Mullins Molecular Retrovirology Lab

  • Department of Microbiology
  • School of Medicine
  • University of Washington
University of Washington/Fred Hutch Center for AIDS Research

Citation Information

Christian ML, Dapp MJ, Scharffenberger SC, Jones H, Song C, Frenkel LM, Krumm A, Mullins JI, Rawlings DJ (2022). CRISPR/Cas9-Mediated Insertion of HIV Long Terminal Repeat within BACH2 Promotes Expansion of T Regulatory-like Cells. Journal of immunology (Baltimore, Md. : 1950), 208(7), 1700-1710. (pubmed) (doi)

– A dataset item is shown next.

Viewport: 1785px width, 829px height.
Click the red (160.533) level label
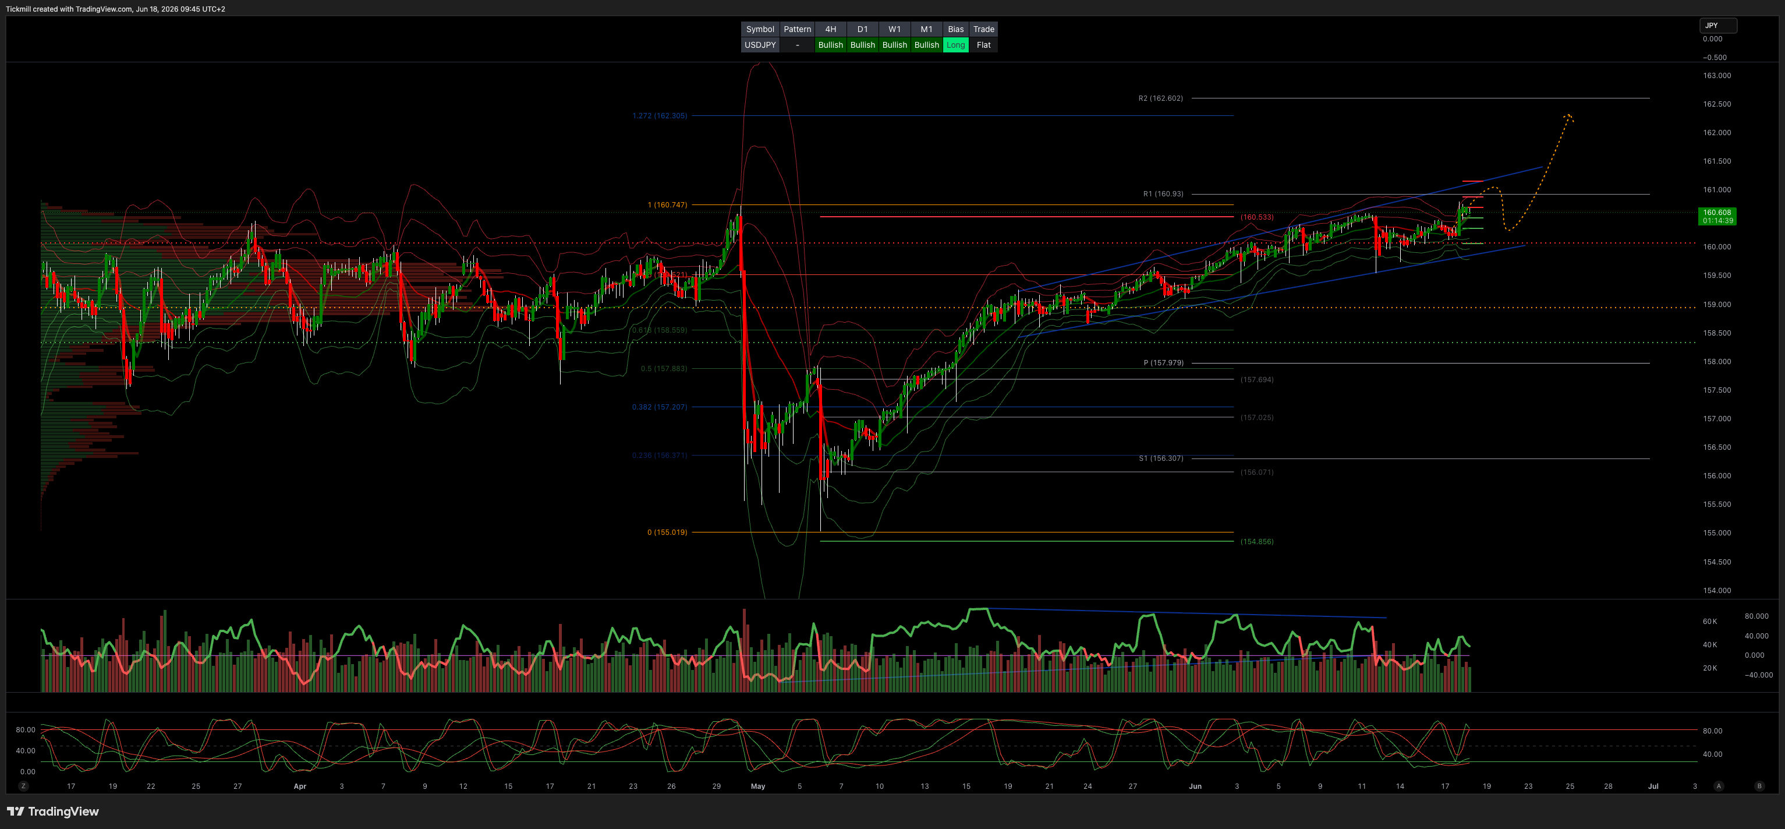(x=1257, y=217)
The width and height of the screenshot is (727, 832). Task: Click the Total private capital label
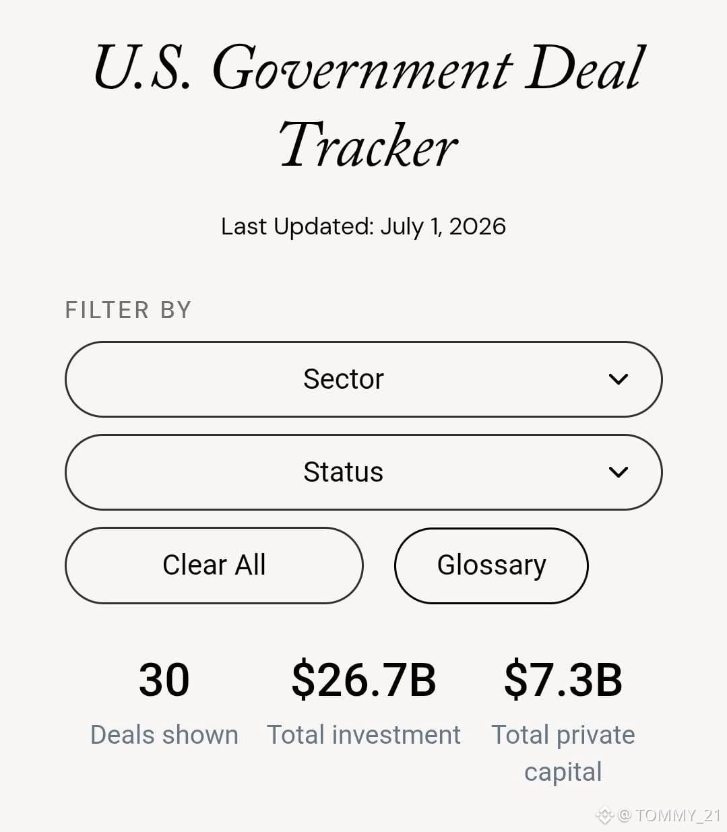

One key barrier to curative therapies for HIV is the limited understanding of HIV persistence. HIV provirus integration sites (ISs) within BACH2 are common, and almost all sites mapped to date are located upstream of the start codon in the same transcriptional orientation as the gene. These unique features suggest the possibility of insertional mutagenesis at this location. Using CRISPR/Cas9-based homology-directed repair in primary human CD4+ T cells, we directly modeled the effects of HIV integration within BACH2 Integration of the HIV long terminal repeat (LTR) and major splice donor increased BACH2 mRNA and protein levels, altered gene expression, and promoted selective outgrowth of an activated, proliferative, and T regulatory-like cell population. In contrast, introduction of the HIV-LTR alone or an HIV-LTR-major splice donor construct into STAT5B, a second common HIV IS, had no functional impact. Thus, HIV LTR-driven BACH2 expression modulates T cell programming and leads to cellular outgrowth and unique phenotypic changes, findings that support a direct role for IS-dependent HIV-1 persistence.